Using {sf} to calculate catchment areas

knitr::opts_chunk$set(echo = TRUE)

suppressPackageStartupMessages({
  library(tidyverse)
  library(readxl)
  library(glue, include.only = "glue_data")
  library(scales, exclude = c("discard", "col_factor"))
  library(sf)
  library(leaflet)
  library(leaflet.extras)
})

Firstly, I have prepared a dataset containing the 23 A&E departments that are Adult Major Trauma Centre’s (MTC’s) in England and Wales. This dataset is an {sf} object which contains a special column called geometry - this column contains the locations of the hospitals. The data is sourced from this, the Organisation Data Service (ODS) and the NHS Postcode Database.

When we print this table out we get a bit of information telling us how many features (rows) and fields (columns) there are, along with what the type of the geometry is (in this case, we have points). We also get the “bounding box” (bbox) - this is like a rectangle that encloses all of our geometries. Finally, we get the coordinate reference system (CRS) that is being used.

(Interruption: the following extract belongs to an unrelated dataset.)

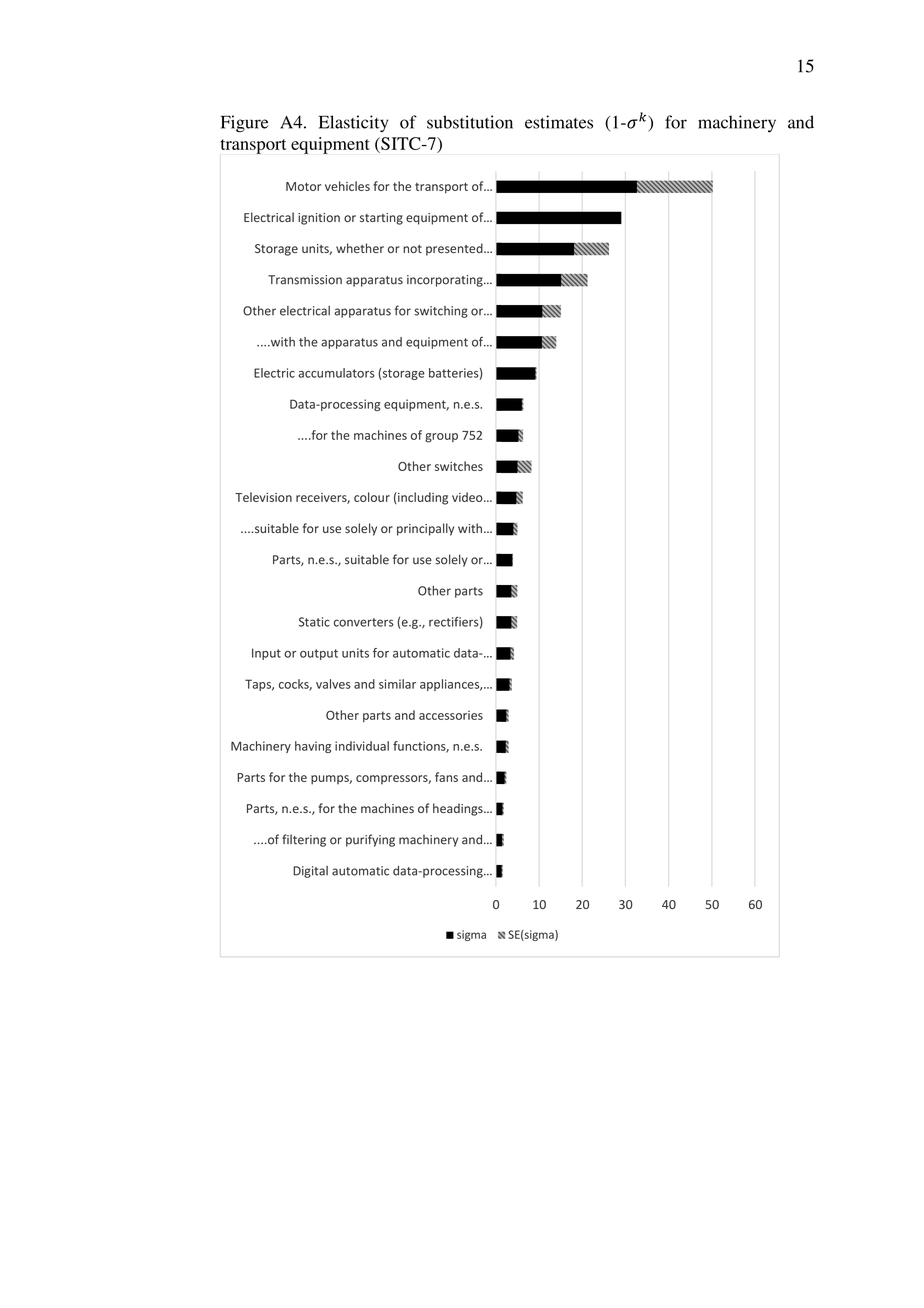  Describe the element at coordinates (263, 497) in the document. I see `Television` at that location.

Below this we see a table of data - like any other dataframe in R.

major_trauma_centres <- read_sf(
  paste0(
    "https://gist.githubusercontent.com/tomjemmett/",
    "ac111a045e1b0a60854d3d2c0fb0baa8/raw/",
    "a1a0fb359d1bc764353e8d55c9d804f47a95bfe4/",
    "major_trauma_centres.geojson"
  ),
  agr = "identity"
)
major_trauma_centres

## Simple feature collection with 23 features and 2 fields
## Attribute-geometry relationship: 0 constant, 0 aggregate, 2 identity
## geometry type:  POINT
## dimension:      XY
## bbox:           xmin: -4.113684 ymin: 50.41672 xmax: 0.1391145 ymax: 54.98021
## geographic CRS: WGS 84
## # A tibble: 23 x 3
##    name                                           org_id                geometry
##    <chr>                                          <chr>              <POINT [°]>
##  1 ADDENBROOKE'S HOSPITAL                         RGT01     (0.1391145 52.17374)
##  2 DERRIFORD HOSPITAL                             RK950     (-4.113684 50.41672)
##  3 HULL ROYAL INFIRMARY                           RWA01    (-0.3581464 53.74411)
##  4 JAMES COOK UNIVERSITY HOSPITAL                 RTDCR     (-1.214805 54.55176)
##  5 JOHN RADCLIFFE HOSPITAL                        RTH08     (-1.219806 51.76387)
##  6 KING'S COLLEGE HOSPITAL (DENMARK HILL)         RJZ01   (-0.09391574 51.46808)
##  7 LEEDS GENERAL INFIRMARY                        RR801     (-1.551744 53.80145)
##  8 NORTHERN GENERAL HOSPITAL                      RHQNG      (-1.455966 53.4098)
##  9 NOTTINGHAM UNIVERSITY HOSPITALS NHS TRUST - Q~ RX1RA      (-1.185957 52.9438)
## 10 QUEEN ELIZABETH HOSPITAL                       RRK02     (-1.938476 52.45318)
## # ... with 13 more rows

This dataframe can be used like any other dataframe in R, for example, we can use dplyr to filter rows out we aren’t interested in, or join to another dataframe to bring in extra information.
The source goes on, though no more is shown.